*Study text*.

━━━

Herders are a nice blend of fight and handler orientation. Many other breeds, not so much. 

One reason you don't see breeds like Corso, Presa, Rott, doing police work is lack of balance. It just takes so much continual training to keep control. They are physically far better quipped to fight a man than the herders, but they lack the mental clarity and balance to remain clear headed and under control. 

All this to say that owning a potentially dangerous dog breed can be more challenging than good obedience. A very soft dog, like Hank, can be very different under stress.


----------



## selzer (May 7, 2005)

Too late to edit my last post, but I was talking about putting an animal down for human aggression, not for canine aggression. Rehoming a dog to a family with no other pets, with full disclosure, that everyone realizes that this dog is not a dog-park dog, this dog needs to be on-leash, this dog can't meet and greet, and people should be able to manage their dog, even a dog aggressive dog. The problem is managing other people's dogs -- that is where accidents happen. People with easy dogs, with friendly dogs, with dog park dogs, sometimes never think that your dog might literally kill them if they get too close. We could go extreme and muzzle a dog like that when we are in public. We can have just the one dog out at a time. And we can still have an accident and when that happens, it isn't going to be pretty. So yes, lots of people aren't going to own a formidable dog of that type and that's ok too.

━━━

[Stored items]
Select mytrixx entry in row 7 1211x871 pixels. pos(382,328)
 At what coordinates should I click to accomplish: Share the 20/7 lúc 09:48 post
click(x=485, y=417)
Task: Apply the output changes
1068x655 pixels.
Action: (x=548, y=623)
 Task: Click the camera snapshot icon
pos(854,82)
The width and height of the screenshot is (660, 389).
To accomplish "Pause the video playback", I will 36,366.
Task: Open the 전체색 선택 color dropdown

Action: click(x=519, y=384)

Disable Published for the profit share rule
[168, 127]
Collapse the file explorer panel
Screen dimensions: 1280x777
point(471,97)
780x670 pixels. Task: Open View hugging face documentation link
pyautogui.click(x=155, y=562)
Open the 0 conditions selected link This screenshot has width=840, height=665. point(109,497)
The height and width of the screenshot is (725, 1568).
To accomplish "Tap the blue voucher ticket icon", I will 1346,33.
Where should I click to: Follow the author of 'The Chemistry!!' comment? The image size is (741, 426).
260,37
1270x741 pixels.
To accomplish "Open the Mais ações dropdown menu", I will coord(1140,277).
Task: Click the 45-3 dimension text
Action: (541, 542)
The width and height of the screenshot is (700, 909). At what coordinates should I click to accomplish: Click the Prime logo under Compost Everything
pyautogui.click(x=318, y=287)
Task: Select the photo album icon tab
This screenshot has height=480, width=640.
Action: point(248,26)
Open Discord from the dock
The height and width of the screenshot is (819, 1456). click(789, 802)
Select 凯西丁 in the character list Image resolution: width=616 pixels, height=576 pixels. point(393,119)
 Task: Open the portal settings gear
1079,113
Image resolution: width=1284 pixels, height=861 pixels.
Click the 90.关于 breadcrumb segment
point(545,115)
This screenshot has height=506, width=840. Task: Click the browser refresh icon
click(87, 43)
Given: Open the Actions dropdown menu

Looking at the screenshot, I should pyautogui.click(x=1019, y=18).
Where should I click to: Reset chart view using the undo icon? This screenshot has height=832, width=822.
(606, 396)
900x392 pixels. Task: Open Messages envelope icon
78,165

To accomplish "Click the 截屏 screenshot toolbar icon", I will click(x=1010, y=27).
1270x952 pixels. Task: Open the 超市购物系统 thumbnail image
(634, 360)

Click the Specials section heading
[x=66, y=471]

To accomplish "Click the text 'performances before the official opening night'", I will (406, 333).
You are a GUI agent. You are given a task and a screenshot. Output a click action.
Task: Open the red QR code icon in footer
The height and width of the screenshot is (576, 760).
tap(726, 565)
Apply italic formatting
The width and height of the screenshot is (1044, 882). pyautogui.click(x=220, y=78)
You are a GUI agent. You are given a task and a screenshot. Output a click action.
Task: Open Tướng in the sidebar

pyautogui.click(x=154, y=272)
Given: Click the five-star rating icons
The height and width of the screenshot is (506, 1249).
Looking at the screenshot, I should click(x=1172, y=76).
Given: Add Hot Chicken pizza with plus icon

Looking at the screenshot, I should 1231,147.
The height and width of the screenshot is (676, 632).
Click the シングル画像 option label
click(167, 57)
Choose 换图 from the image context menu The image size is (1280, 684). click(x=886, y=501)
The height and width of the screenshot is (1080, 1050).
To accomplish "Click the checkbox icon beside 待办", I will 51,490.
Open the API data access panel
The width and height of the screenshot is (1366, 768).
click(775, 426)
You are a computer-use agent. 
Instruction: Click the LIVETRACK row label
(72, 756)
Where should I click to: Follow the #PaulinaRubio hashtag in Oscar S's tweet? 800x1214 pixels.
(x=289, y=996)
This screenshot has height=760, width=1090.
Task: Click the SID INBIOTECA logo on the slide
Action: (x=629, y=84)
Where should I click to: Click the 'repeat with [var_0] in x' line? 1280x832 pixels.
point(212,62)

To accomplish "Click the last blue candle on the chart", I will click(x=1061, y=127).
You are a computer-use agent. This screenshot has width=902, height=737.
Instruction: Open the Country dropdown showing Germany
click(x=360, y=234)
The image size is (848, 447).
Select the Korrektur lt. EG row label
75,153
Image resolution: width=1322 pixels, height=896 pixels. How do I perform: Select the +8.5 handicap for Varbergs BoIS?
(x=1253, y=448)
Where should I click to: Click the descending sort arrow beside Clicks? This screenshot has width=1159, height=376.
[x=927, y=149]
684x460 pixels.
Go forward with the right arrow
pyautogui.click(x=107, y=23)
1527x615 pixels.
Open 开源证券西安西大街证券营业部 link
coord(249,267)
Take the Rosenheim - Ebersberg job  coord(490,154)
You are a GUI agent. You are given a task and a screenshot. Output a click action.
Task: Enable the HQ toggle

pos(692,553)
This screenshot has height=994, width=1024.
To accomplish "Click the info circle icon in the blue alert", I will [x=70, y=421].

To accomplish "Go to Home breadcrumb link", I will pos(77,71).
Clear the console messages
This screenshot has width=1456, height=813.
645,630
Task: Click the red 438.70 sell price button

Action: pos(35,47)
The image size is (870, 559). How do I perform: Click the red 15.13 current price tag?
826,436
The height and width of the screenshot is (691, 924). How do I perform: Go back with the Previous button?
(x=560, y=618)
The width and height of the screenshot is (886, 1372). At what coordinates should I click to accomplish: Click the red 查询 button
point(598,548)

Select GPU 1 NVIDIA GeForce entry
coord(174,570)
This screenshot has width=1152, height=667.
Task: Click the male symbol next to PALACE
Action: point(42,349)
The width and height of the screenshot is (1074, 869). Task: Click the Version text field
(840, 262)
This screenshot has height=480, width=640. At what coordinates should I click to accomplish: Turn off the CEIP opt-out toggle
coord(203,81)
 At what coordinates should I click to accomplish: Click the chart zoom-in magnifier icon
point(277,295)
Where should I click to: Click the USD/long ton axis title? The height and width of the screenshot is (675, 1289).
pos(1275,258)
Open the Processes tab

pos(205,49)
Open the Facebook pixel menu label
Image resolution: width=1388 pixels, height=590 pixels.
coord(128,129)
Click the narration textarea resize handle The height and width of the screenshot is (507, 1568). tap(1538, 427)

━━━

*Task instructions*. Reproduce the dog-breed discussion above word for word, from beginning to end.

*Task response*.
Herders are a nice blend of fight and handler orientation. Many other breeds, not so much. 

One reason you don't see breeds like Corso, Presa, Rott, doing police work is lack of balance. It just takes so much continual training to keep control. They are physically far better quipped to fight a man than the herders, but they lack the mental clarity and balance to remain clear headed and under control. 

All this to say that owning a potentially dangerous dog breed can be more challenging than good obedience. A very soft dog, like Hank, can be very different under stress.


----------



## selzer (May 7, 2005)

Too late to edit my last post, but I was talking about putting an animal down for human aggression, not for canine aggression. Rehoming a dog to a family with no other pets, with full disclosure, that everyone realizes that this dog is not a dog-park dog, this dog needs to be on-leash, this dog can't meet and greet, and people should be able to manage their dog, even a dog aggressive dog. The problem is managing other people's dogs -- that is where accidents happen. People with easy dogs, with friendly dogs, with dog park dogs, sometimes never think that your dog might literally kill them if they get too close. We could go extreme and muzzle a dog like that when we are in public. We can have just the one dog out at a time. And we can still have an accident and when that happens, it isn't going to be pretty. So yes, lots of people aren't going to own a formidable dog of that type and that's ok too.